Погрузившись в такую сферу, она совсем не замечала Цахариаса, ей было не до него, и вовсе даже ни при чем тут были его серые шерстяные носки, которые ей приходилось штопать (вглядевшись попристальней в образ своего железнодорожного любовника, она бы и его увидела в точно таких же серых носках). Нет! Виноват был вагон четвертого класса, куда с заплечным мешком и в лихой тирольской шапочке садился Цахариас для обязательной воскресной поездки на лоно природы; Филиппина почти перестала замечать его присутствие, и даже напоминание о том, что ему в старости обеспечена чиновничья пенсия, не смогло бы взволновать ее сердца.

Воистину эти двое сошлись по чистой случайности пространственно-временных совпадений, совершенно нечаянно их руки встретились в сугубо натуральных, а не метафизических потемках, и желание, молниеносно вспыхнувшее между рукой мужчины и рукой женщины, удивило обоих своей поразительной неожиданностью. Филиппина говорила чистейшую правду, когда, прильнув к его груди, твердила: «Я и не знала, что так тебя люблю», ибо и впрямь не подозревала об этом заранее.

Цахариас был в некоторой тревоге от такого неожиданного поворота.

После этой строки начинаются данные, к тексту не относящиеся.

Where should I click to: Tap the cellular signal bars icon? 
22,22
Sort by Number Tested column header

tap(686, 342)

Губы у него не успевали остынуть от поцелуев, глазам все время мерещились укромные углы по задверьям, приют объятий страстных, и чердачная лестница, место их свиданий. На уроках он порою впадал в сонное забытье, то и дело запаздывал с объяснением учебного материала, рассеянно слушал при опросе, а сам в это время исчерчивал промокашку заветными словами «Филиппина» и «люблю тебя», но, вместо того чтобы писать эти слова в их обычной последовательности, он, оберегая сердечную тайну, разбрасывал буквы по всему листку согласно специально для этого изобретенной системе потайного письма, зато чтением записи и восстановлением магических слов он лишний раз доставлял себе удовольствие.

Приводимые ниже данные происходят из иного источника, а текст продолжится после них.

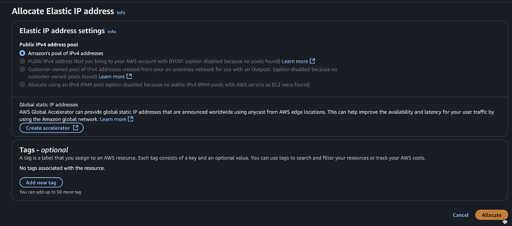Open Learn more link about Global Accelerator
512x226 pixels.
113,119
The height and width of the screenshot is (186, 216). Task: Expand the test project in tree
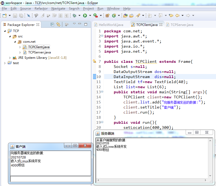(x=5, y=63)
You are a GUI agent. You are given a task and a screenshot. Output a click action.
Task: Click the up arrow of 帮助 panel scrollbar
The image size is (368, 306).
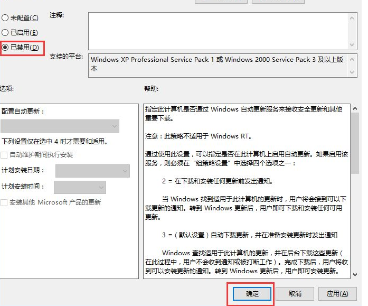pyautogui.click(x=355, y=108)
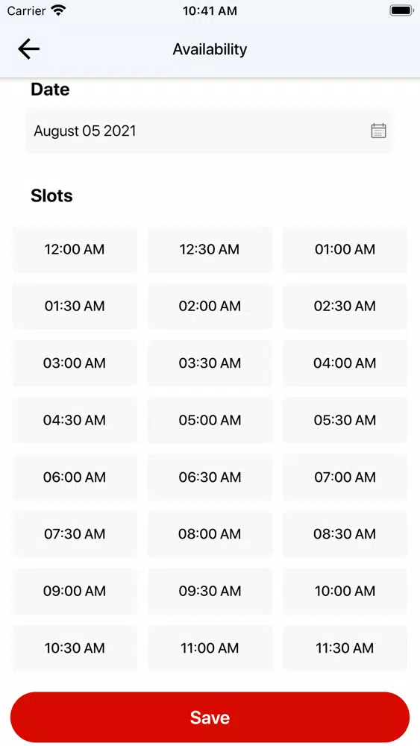Toggle the 12:00 AM slot
Image resolution: width=420 pixels, height=746 pixels.
coord(75,249)
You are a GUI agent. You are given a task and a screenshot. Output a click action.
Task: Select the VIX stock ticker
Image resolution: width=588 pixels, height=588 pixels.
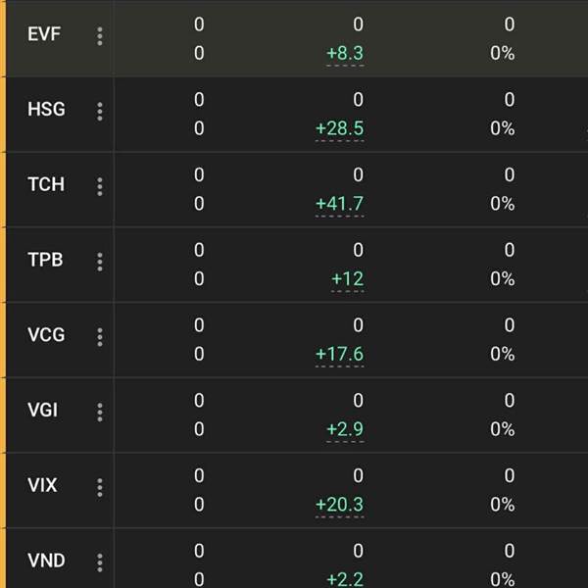[42, 485]
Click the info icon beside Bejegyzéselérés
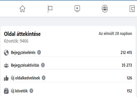The width and height of the screenshot is (137, 97). [39, 53]
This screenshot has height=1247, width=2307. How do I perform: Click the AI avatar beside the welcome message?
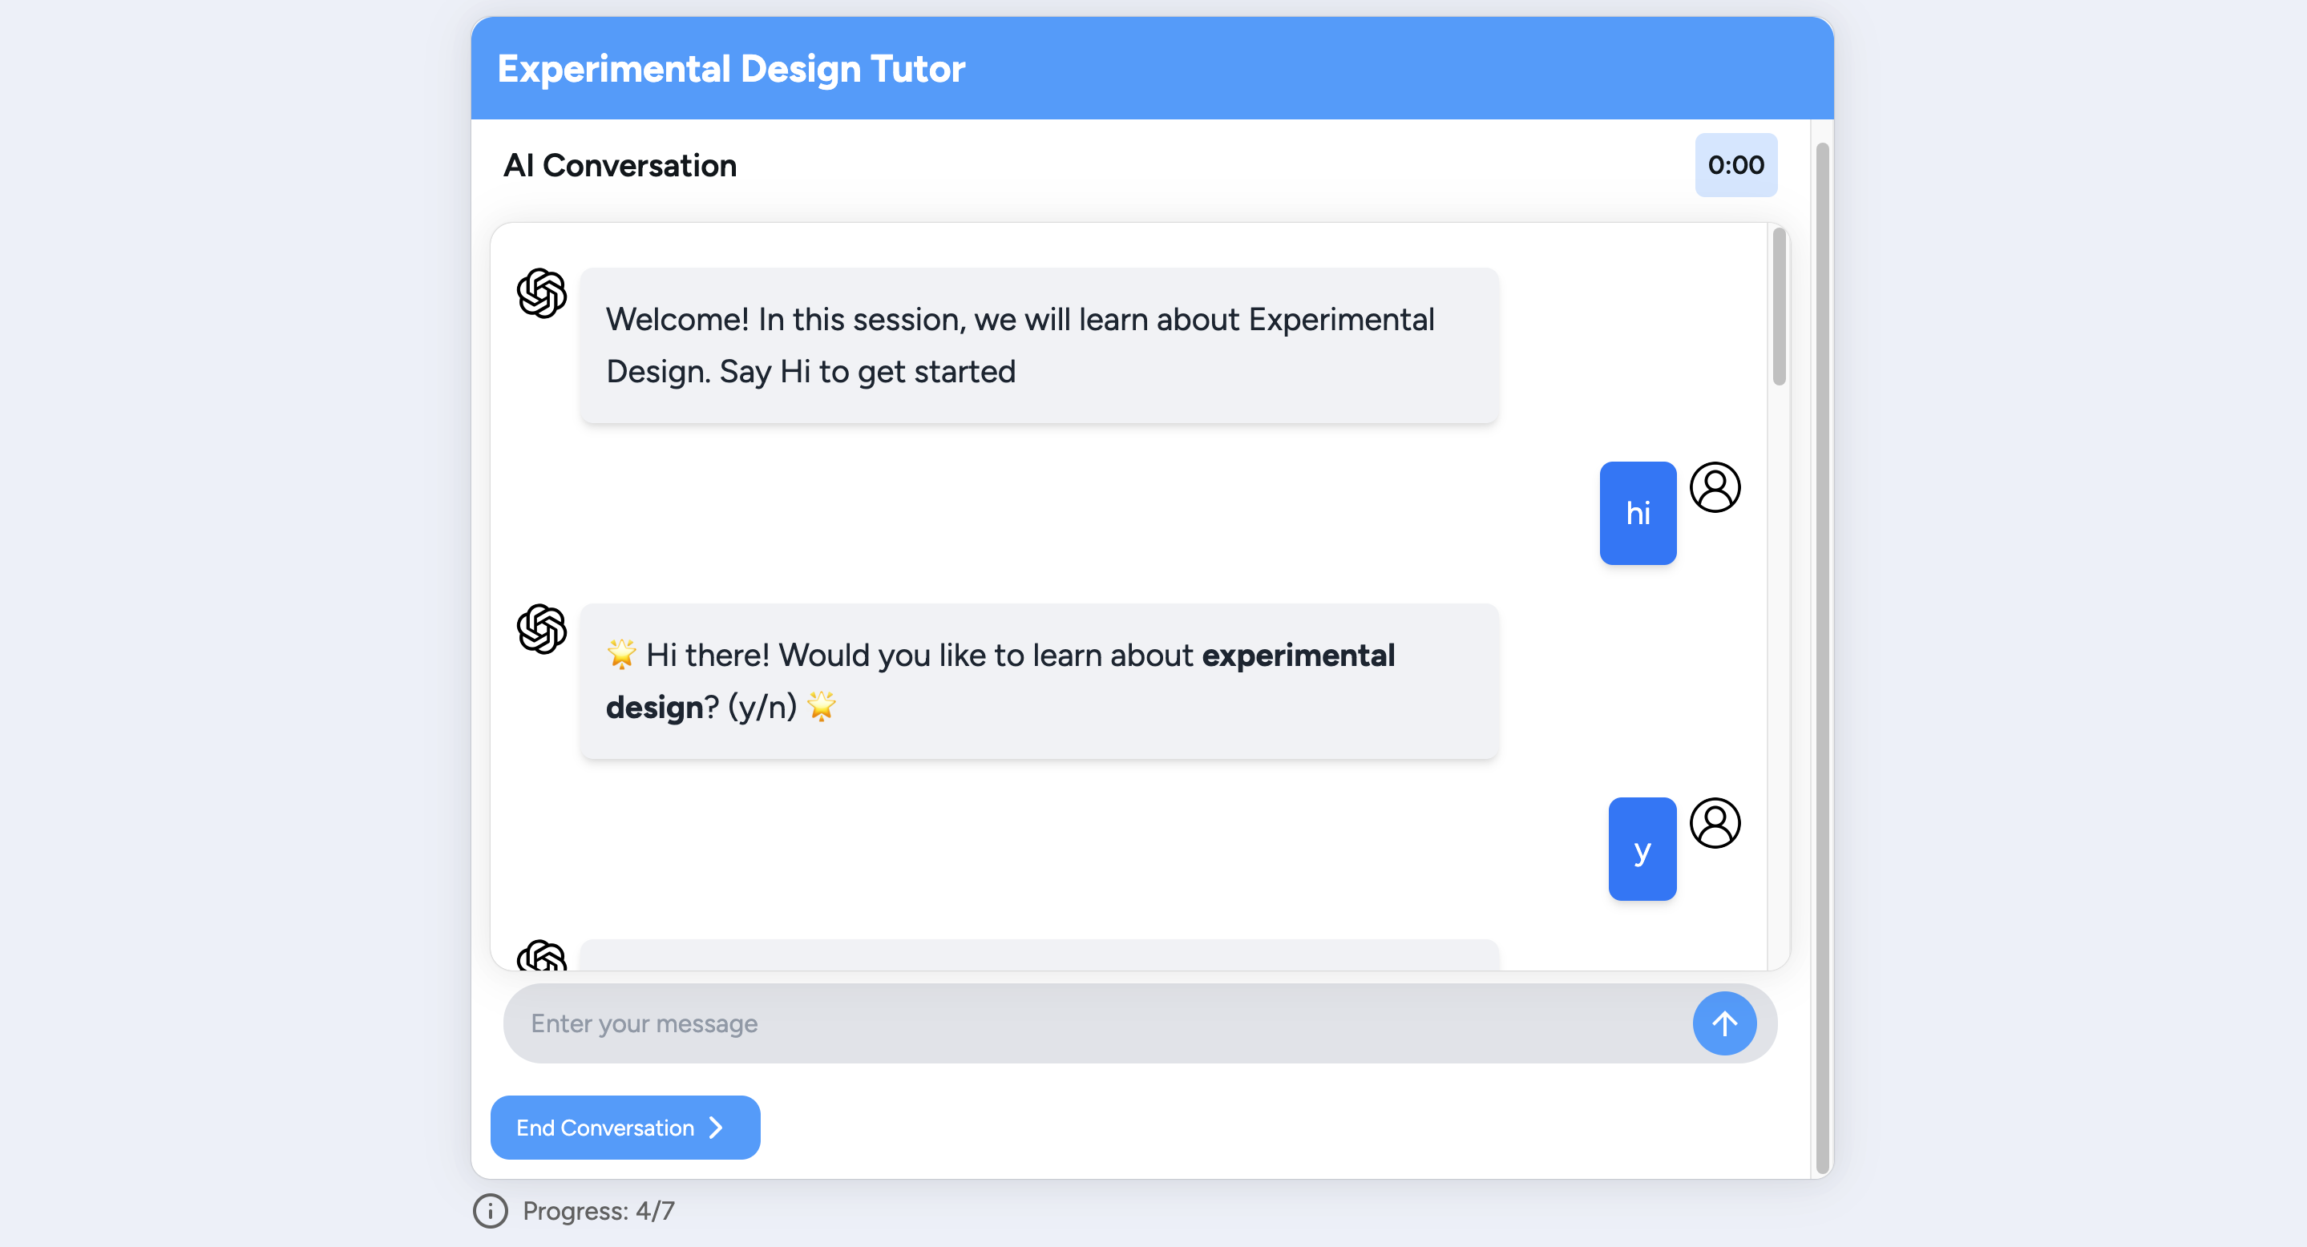tap(542, 293)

Все мысли его были поглощены Филиппиной, однако лишь той Филиппиной, которая в любую минуту готова была ответить на его страсть: любовница из дверных закоулков, с которой на людях он вел обыкновенные человеческие разговоры об обедах и разных хозяйственных нуждах, для него раздвоилась, в представлении Цахариаса это были отдельные существа — имя одного он, тоскуя, писал на промокашке, к другому оставался так же безразличен, как к любому предмету домашней обстановки. Может ли хоть одна женщина спокойно и ничего не замечая мириться с таким отношением? Нет! Если бы в душе она даже сама питала сходное чувство, она все равно не могла бы этого потерпеть, вот и Филиппина заметила и не стерпела. В один прекрасный день она вдруг взяла и высказала свою женскую догадку в подвернувшихся нечаянно, удачно найденных словах: «Ты любишь только мое тело». Она, конечно, и сама бы не могла сказать, что еще в ней можно полюбить, и даже, скорее всего, с удивлением отвергла бы всякую иную любовь, но об этом ни он, ни она не догадывались, а сформулированный ею факт оба восприняли как личную обиду.